Life at an Intersection

Chicago Phoenix, indemnity bonds, journaling, really really really want a zigazig ah, travel, books, travel books, relationships, values. It is hard to pinpoint precisely, but I'd say about 82% of what you read here is true. The rest is fictional nonfiction.

Sunday, September 26, 2010



I remember a time when I used to come to this blog to write sad things.

No wait, let me go further back. Farther back? Let me go back.

I remember a time when I used to not feel much. I was a pretty numb person. A guy in the midst of a life defined, perhaps, shall we say, by a general malaise. Which is to not say much at all except that there wasn't much to say. It was a life, and it was fairly empty. A dusty, neglected attic sort of life.

And then I awoke, and I found joy, beauty, love, happiness - those sorts of things. And life was good and exciting and contained some wonder and purpose. I sought and I found. I worked and I tried; I laughed and I felt. I felt so much for a while there.

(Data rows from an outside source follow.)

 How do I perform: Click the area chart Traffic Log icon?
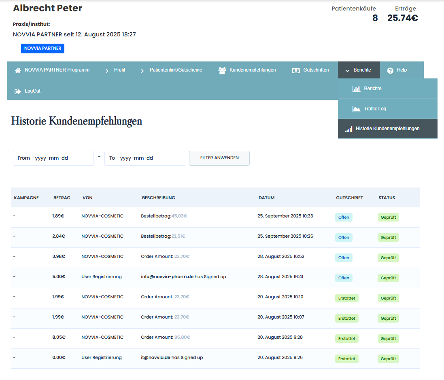coord(356,109)
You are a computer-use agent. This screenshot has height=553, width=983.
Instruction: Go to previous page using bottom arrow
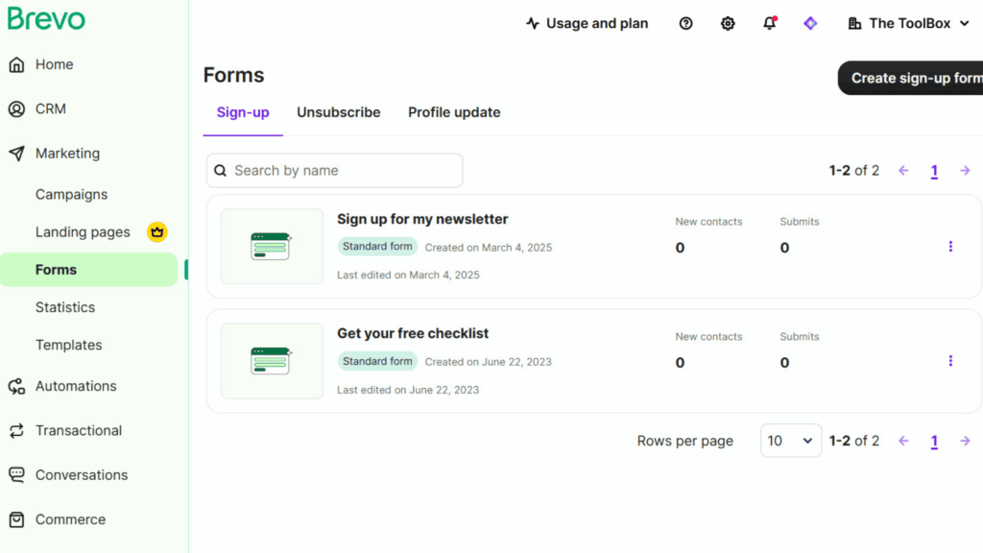(x=903, y=441)
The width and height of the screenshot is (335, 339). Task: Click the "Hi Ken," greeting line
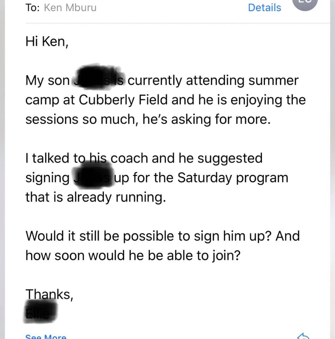tap(46, 42)
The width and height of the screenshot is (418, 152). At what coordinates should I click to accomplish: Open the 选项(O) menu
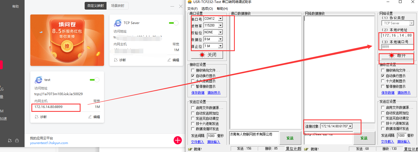[207, 9]

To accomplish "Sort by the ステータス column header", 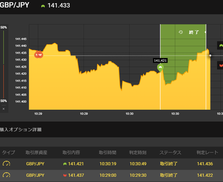I will tap(171, 153).
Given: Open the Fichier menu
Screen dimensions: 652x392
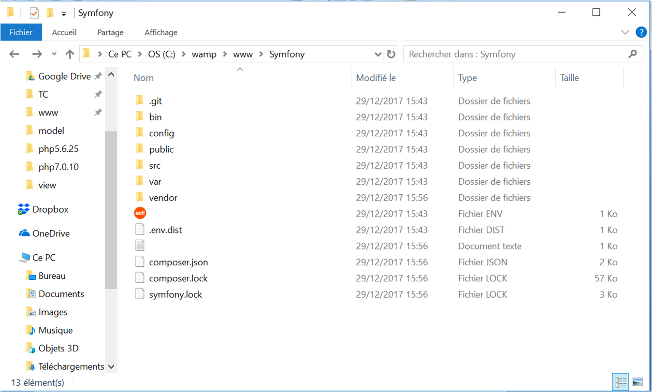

And then I hit a rough patch and fell under the spell of one wicked witch who, in the fairy tale version of my existence, would be named - and not with even a touch of subtlety - Madame Inertia.

I lived under the enchantment of this femme terrible for no less than three years. And good things happened during this three years, don't get me wrong. I made friends that I madly cherish, friends whose faces are beaming at me from photos in frames just above the desk where I now type. Friends that I can't wait to see again; soon, please soon. And I lived and saw things and worked and tried and learned then too.

I'm tempted to say some harsher things, to use words like wasted and lost and defeated.

But the funny thing is that you can't really regret, can you? You can't really say, oh, I should have done this sooner, I should have moved and not wasted so much time. I should have chosen a different school for my undergrad or not stayed in Chicago so long. No. Because then this wouldn't be this, would it? This would be different - people, situation, city, who knows? - and not at all this. This is bringing me such joy and contentment, but it couldn't be if anything in my life - anything at all - had been any different.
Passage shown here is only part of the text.